New Report: B-52J Initial Operational Capability Will Slip Three Years to 2033

Initial operational capability for the B-52J—the new designation for the bomber after extensive re-engining and upgrade programs—won’t be achieved until 2033. The three-year delay is due to issues both with its new engines and new radar, the Government Accountability Office said in a new report.

In its annual assessment of in-development weapons programs, released June 17, the GAO said funding shortfalls hampered timely completion of design for the B-52 Commercial Engine Replacement Program. As a result, the program won’t have a critical design review—and a contract award—until August 2025. That in turn pushed IOC to 2033, three years past the original plan and two years after a first delay was announced in 2022.  

The delays result from the Air Force “underestimating the level of funding” needed to complete detailed design of the re-engining, which pairs Rolls Royce F130-200 engines with new nacelles, pylons, and controls. Boeing is the integrator of the project.

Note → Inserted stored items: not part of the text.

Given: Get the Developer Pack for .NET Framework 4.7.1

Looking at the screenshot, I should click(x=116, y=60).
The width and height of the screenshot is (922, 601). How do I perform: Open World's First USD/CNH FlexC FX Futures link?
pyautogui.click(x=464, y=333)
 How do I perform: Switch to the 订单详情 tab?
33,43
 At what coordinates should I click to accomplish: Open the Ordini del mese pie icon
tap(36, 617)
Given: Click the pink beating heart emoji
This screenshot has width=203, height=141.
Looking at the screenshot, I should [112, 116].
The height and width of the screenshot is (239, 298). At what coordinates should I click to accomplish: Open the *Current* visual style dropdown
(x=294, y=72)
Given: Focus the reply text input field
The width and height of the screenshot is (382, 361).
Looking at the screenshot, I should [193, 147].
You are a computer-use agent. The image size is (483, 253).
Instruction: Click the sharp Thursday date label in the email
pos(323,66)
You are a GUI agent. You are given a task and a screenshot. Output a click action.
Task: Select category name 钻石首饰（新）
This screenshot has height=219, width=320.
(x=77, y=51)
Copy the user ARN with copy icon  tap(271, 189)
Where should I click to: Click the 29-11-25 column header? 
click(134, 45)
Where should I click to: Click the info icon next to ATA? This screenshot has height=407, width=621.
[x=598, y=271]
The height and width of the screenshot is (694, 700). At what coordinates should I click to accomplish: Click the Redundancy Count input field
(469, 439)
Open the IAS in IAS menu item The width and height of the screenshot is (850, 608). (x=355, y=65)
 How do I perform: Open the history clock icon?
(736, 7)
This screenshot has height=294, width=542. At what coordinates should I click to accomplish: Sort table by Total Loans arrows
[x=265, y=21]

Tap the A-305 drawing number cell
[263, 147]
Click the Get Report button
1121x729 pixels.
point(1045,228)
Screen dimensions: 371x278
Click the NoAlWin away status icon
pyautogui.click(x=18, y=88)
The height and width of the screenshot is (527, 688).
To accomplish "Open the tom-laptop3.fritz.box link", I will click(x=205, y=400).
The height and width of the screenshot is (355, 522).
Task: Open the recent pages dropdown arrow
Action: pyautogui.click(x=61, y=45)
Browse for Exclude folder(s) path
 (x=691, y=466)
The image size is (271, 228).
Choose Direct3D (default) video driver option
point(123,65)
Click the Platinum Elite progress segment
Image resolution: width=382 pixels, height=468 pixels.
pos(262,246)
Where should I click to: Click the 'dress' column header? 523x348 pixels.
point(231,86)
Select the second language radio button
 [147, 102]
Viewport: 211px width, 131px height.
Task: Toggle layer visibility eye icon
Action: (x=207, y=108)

“Specifically, as the B-52 prototyping effort was extended from preliminary design to critical design, program officials received a proposal for the detailed design work,” the report states. “Program officials stated that the proposal cost exceeded the program’s available funding, and that they asked Boeing to slow its level of work to align with available funding. They also noted that an associated materials contract could not be awarded, causing additional delays.”

Other delays stemmed from a “best practices” effort to solicit input from pilots and maintainers while the design was progressing, GAO officials said.

“Program officials noted that this feedback led to design changes, such as a redesign of service panel hinges to improve maintainer access,” the report states. Though applauding this approach, the watchdog said “the program does not plan to conduct integrated, systems-level testing in an operational environment prior to production, which could provide additional knowledge into how key systems will perform and reduce production risk.”

Program managers told the GAO that the accelerated component and lab testing “will allow them to mitigate technical risks prior to the first production decision.” The contractors delivered a virtual systems prototype in the fall of 2023.

Last summer, program officials with the Air Force, Boeing, and Rolls Royce reported the program as being on-track. The GAO noted, however, that official new program costs had not been set by January, the close date for the data included in its report. This was because the program was in the process of transitioning from an accelerated, mid-tier acquisition to a major defense program.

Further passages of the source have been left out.